J’ai rencontré Isabelle à un cours de haute couture. Au premier abord, je n’ai pas sympathisé avec elle, je lui trouvais un petit air snob. Mais au fil des semaines, j’ai découvert en ma compagne de classe une personne généreuse, rieuse, curieuse. Nous sommes devenues amies. J’avais 21 ans.
Inutile de vous dire que nous n’avons pas tardé à nous régaler de soupers au resto, de séances de cinéma, d’expos dans les musées, de virées dans les boutiques de tissus.
Quelques années plus tard, Isabelle s’est mariée, et le couple a déménagé à Paris où son mari venait d’être muté. Comme je travaillais alors pour une société aérienne et que je bénéficiais de certains avantages, notamment des billets gratuits, j’allais fréquemment la visiter.
Dix ans plus tard, ils sont revenus à Montréal. Son mari étant régulièrement appelé à se déplacer pour son travail, Isabelle et moi nous côtoyions souvent. Un jour que nous prenions le thé ensemble – notre rituel -, je détecte chez elle une certaine fébrilité. Je lui demande ce qui la trouble. Elle me répond que son mari a disparu. Je précise ici que je n’ai jamais su le fond de cette histoire, je n’élaborerai donc pas sur le sujet. Mon seul souci se limitait à réconforter mon amie.
Puis, l’époux est réapparu. Je n’ai posé aucune question. Isabelle et moi allions célébrer 20 années d’amitié, et cela seul m’importait. Sauf que..
Un soir, elle m’invite à l’accompagner au resto. Je l’avise qu’il se pourrait que je ne puisse me joindre à elle, car un ami belge, de passage à Montréal, aimerait qu’on casse la croûte ensemble. Mais, ça reste à confirmer. Aucunement froissée, elle propose de m’appeler le matin pour vérifier ce qu’il en est. Vers 17h, sans nouvelle de sa part, je pars rejoindre mon ami bruxellois. Je présume qu’elle a simplement remis notre souper à une date ultérieure.
En rentrant chez-moi en fin de soirée, je constate que mon répondeur clignote. À noter qu’à l’époque, les téléphones intelligents n’existaient pas. Isabelle m’avait laissé quatre messages! Son premier m’informait qu’elle m’attendrait devant le resto, point. Dans les deux suivants, je décelais de l’agressivité dans sa voix. Quant au dernier, il ne comportait que des insultes. Soit, à ce moment-là j’ai réalisé que j’aurais dû vérifier ma boîte vocale.

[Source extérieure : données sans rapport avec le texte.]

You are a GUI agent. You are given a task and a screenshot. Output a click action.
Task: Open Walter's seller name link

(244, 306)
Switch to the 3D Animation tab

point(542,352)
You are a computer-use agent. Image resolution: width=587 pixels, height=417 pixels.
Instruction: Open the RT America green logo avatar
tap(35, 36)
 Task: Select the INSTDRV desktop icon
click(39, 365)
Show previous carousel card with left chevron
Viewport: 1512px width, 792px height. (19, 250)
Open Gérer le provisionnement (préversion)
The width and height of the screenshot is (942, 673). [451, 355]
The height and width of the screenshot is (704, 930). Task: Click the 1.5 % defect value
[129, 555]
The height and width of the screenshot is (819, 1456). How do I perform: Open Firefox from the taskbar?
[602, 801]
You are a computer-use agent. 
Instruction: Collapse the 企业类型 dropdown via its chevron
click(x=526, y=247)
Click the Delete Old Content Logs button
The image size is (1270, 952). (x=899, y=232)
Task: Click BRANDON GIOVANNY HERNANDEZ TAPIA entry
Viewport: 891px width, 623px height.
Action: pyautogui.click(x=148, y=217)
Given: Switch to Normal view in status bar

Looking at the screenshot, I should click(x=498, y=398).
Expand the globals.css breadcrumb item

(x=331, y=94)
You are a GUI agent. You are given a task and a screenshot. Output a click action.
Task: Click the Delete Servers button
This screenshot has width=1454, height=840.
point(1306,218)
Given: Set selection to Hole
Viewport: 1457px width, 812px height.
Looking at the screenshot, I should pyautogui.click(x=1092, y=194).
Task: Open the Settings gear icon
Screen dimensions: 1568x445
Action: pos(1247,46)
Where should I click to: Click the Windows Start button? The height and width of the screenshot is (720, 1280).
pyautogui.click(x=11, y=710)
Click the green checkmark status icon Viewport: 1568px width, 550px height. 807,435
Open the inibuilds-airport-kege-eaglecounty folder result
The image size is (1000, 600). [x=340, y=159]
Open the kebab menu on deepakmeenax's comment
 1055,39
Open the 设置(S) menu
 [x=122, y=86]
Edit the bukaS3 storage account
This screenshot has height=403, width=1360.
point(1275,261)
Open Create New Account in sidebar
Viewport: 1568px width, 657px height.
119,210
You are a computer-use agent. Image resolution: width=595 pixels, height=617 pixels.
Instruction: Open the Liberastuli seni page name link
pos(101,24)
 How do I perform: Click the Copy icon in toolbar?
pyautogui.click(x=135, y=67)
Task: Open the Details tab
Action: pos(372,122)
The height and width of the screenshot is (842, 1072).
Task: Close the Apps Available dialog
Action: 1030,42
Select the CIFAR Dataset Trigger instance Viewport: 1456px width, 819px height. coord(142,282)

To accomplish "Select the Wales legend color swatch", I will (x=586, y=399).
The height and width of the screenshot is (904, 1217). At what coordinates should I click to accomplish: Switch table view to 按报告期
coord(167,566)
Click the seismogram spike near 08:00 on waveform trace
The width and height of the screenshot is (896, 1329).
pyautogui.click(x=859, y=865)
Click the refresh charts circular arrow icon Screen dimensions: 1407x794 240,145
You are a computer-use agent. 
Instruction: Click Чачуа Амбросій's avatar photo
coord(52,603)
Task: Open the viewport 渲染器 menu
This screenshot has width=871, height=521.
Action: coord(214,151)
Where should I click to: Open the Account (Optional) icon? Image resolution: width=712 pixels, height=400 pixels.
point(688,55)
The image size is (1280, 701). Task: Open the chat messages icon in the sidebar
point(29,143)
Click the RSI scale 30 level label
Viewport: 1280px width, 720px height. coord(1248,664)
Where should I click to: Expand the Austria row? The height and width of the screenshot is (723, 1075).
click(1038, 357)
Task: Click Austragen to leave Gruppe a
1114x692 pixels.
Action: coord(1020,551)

Seulement, j’étais convaincue qu’elle avait décidé de reporter notre rencontre. De surcroît, elle ne m’avait pas contacté en matinée, tel que prévu. Je l’ai appelée aussitôt; elle m’a raccroché la ligne au nez. Je ne pouvais croire qu’elle veuille rompre une amitié de longue date pour un malentendu. Que j’ai pleuré! J’ai eu beau par la suite lui téléphoner, lui écrire, et ce, à maintes reprises, elle m’ignorait toujours.
Les années ont passé, et il a bien fallu que je me rende à l’évidence : nous n’étions plus amies. Cela fait 25 ans.